Rural development projects financed by the International Fund for Agricultural Development (IFAD) have contributed to increased productivity and incomes in Sri Lanka, according to a new evaluation report presented today in Colombo.
"In the decades since IFAD began its collaboration with the Sri Lankan government, substantial achievements have been made, yet there is still more work to be done to improve the nutrition and livelihoods of rural families so that they do not slip back into poverty," said Donal Brown, Associate Vice-President of IFAD's Programme Management Department.
According to the report's findings, IFAD has been successful in introducing technical changes that have improved agricultural production and productivity. These changes have included the installation of irrigation systems as well as providing smallholder farmers with support to establish or upgrade tea and rubber plantations. Such interventions, combined with support for better access to markets, have also led to higher incomes for a great number of project beneficiaries.
The report highlights the achievements as well as the issues that still need to be addressed. "According to the available data, poverty was reduced from 23 per cent in 2002 to 4 per cent in 2016, but poverty pockets and disparities still persist in different parts of the country," said Oscar Garcia, IOE Director. "It is, therefore, crucial to understanding how IFAD, based on its global experience, can better reach the poorest of the poor.
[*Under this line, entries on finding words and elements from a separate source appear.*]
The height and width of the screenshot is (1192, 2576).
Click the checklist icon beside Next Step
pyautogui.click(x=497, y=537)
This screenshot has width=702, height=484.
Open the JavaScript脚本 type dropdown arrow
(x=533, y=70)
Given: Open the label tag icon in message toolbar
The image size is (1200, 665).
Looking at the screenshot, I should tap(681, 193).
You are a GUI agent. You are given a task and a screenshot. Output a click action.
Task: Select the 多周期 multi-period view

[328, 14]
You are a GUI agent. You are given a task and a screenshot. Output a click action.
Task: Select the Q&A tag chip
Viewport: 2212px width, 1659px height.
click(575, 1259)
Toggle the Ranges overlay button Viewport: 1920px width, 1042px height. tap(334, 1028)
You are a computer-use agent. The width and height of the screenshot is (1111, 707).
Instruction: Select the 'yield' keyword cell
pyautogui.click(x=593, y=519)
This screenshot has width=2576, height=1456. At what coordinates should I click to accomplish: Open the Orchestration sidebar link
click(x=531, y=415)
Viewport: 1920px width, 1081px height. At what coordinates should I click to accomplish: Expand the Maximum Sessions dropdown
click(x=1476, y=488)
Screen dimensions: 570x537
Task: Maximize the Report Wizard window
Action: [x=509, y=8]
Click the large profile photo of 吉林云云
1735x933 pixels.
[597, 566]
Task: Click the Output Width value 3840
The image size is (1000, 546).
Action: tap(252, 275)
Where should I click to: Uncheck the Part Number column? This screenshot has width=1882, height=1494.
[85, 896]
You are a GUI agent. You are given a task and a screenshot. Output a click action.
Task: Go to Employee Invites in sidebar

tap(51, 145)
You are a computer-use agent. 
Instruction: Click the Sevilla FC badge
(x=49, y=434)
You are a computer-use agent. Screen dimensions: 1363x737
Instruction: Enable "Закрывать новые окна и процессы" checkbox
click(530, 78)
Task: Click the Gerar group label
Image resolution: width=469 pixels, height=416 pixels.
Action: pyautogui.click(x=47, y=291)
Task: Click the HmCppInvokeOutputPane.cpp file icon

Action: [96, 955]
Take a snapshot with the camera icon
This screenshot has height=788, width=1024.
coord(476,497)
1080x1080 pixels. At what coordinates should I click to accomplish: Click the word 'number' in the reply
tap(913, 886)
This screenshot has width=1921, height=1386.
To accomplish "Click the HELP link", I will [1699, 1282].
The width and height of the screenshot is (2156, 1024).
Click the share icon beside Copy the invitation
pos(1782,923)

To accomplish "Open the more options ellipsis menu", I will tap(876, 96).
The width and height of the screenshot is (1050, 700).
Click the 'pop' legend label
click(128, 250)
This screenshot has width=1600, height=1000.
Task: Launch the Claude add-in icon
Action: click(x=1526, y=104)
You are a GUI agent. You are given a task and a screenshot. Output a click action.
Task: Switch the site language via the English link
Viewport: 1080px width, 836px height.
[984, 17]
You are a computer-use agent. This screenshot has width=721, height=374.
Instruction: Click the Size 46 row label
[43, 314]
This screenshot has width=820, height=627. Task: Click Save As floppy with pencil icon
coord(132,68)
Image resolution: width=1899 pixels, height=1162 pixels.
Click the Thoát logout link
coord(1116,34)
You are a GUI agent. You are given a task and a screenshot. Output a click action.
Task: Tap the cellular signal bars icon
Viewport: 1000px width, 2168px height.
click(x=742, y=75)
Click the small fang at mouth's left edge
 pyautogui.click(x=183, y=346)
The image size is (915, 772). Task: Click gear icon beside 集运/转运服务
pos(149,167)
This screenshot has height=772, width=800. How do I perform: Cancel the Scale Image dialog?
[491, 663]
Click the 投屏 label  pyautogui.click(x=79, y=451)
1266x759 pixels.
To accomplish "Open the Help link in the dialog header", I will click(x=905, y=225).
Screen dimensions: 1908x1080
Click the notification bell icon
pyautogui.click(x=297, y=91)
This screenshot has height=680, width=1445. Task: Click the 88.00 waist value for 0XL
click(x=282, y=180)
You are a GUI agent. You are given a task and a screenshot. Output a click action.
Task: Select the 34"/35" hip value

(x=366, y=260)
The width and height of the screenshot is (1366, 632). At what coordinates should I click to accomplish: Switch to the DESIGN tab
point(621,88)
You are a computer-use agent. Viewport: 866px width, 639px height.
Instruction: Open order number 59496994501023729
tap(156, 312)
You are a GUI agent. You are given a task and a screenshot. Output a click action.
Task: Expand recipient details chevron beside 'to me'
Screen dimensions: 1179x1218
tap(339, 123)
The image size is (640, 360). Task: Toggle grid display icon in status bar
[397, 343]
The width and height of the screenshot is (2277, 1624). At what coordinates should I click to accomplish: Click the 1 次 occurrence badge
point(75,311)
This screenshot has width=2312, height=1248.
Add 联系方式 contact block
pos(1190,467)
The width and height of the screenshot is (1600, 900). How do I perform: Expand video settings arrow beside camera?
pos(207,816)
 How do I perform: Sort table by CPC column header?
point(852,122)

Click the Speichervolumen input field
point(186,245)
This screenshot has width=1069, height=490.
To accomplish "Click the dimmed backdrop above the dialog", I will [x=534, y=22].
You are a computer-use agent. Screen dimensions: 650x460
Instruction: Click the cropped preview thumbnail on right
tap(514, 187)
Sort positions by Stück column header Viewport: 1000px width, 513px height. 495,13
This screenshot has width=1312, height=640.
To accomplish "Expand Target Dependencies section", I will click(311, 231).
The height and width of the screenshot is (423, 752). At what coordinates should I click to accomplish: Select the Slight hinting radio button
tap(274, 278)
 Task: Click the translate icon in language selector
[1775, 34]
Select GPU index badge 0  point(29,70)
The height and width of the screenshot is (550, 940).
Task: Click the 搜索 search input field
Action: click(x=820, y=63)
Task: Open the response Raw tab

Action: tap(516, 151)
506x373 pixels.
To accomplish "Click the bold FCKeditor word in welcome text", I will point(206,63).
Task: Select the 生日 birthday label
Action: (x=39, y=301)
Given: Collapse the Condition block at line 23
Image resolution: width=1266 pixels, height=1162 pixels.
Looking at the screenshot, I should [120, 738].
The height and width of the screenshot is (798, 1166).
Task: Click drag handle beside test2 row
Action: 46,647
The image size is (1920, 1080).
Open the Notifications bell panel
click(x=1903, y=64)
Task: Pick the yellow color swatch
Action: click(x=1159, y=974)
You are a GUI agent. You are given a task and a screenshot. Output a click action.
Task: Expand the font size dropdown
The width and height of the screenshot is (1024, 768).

This evaluation offers valuable recommendations on the way forward," he added.
The report notes that the IFAD-funded projects have increased their focus on partnerships with agribusinesses and financial institutions and that some partnerships were successful in bringing benefits to smallholder farmers such as reliable market opportunities and access to technologies.
The report recommends that more innovative technologies be incorporated into future projects as well as methods to use water more efficiently to strengthen climate resilience and to review rural finance support, exploring ways to innovate and leverage more systemic improvements in the rural finance sector in Sri Lanka.
According to the evaluation report, the country programme should continue to build partnerships with agribusinesses and support ongoing relationships between smallholder farmers and the private sector.
Since 1978, IFAD has invested in 18 projects and programmes in the country for a total cost of US$590.6 million, with an estimated outreach to over 614,000 rural households.